Property Sydney Property

A set of numbers released recently are alarming us when it comes to Sydney property market. We are trying to break these down and explain why we think the numbers paint a bleak picture for Sydney property market. We highlighted for a while, that we think Sydney market overall is not exciting us. We also highlighted the importance of understanding that there is no one single property market. There is no such thing as Sydney market, as there are markets within markets.

Building completions and approvals

Building approvals have decreased, however the decrease and forecasted decline is unlikely to be near the equilibrium. We think that the pipeline of building approvals is still significantly above the demand for Sydney. We are expecting property supply to remain elevated.

Sydney property supply seems to exceed demand in 2018. We are expecting property supply to remain elevated.
Supply of properties is likely to exceed demand for a while.

As we can see from above graph, Sydney supply is projected to be above the demand for a while. We don’t see how this could support prices, especially with the affordability story in the city.

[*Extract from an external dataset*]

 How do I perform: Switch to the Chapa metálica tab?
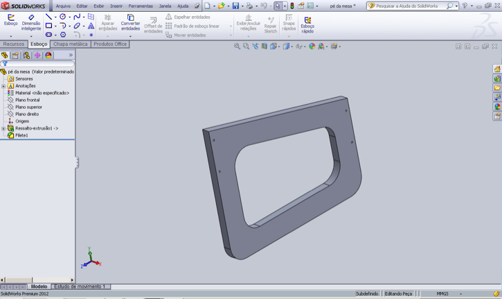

Supply is significant in detached properties and multi-dwelling units

While we are seeing oversupply mostly in units in other states (example Victoria and Queensland), Sydney has been seeing significant supply of both detached houses and units. The saving grace is that majority of detached houses are in greenfield in far west of the city. However, we continue to be cautious with fringe properties. Demand in these areas could be not as strong as in inner city pockets

We are seeing significant supply in both detached houses and multi-unit housing.
We are seeing significant supply in both detached houses and multi-unit housing.

State revenue is dropping

NSW state has been an excellent story when it comes to job creation of the back of strong infrastructure spend by the state government. We are seeing reduced funding ability as the review from transfer duty starts to decrease due to current situation in Sydney property market. Reduction in volumes of houses sold and significant decline in property prices are likely to flow through as reduced stamp duty for the state. NSW has already revised down its transfer duty by $393.0 million. While dwelling price declines have been closely in line with the Half-Yearly Review forecast, residential transaction volumes in recent months have been weaker than expected.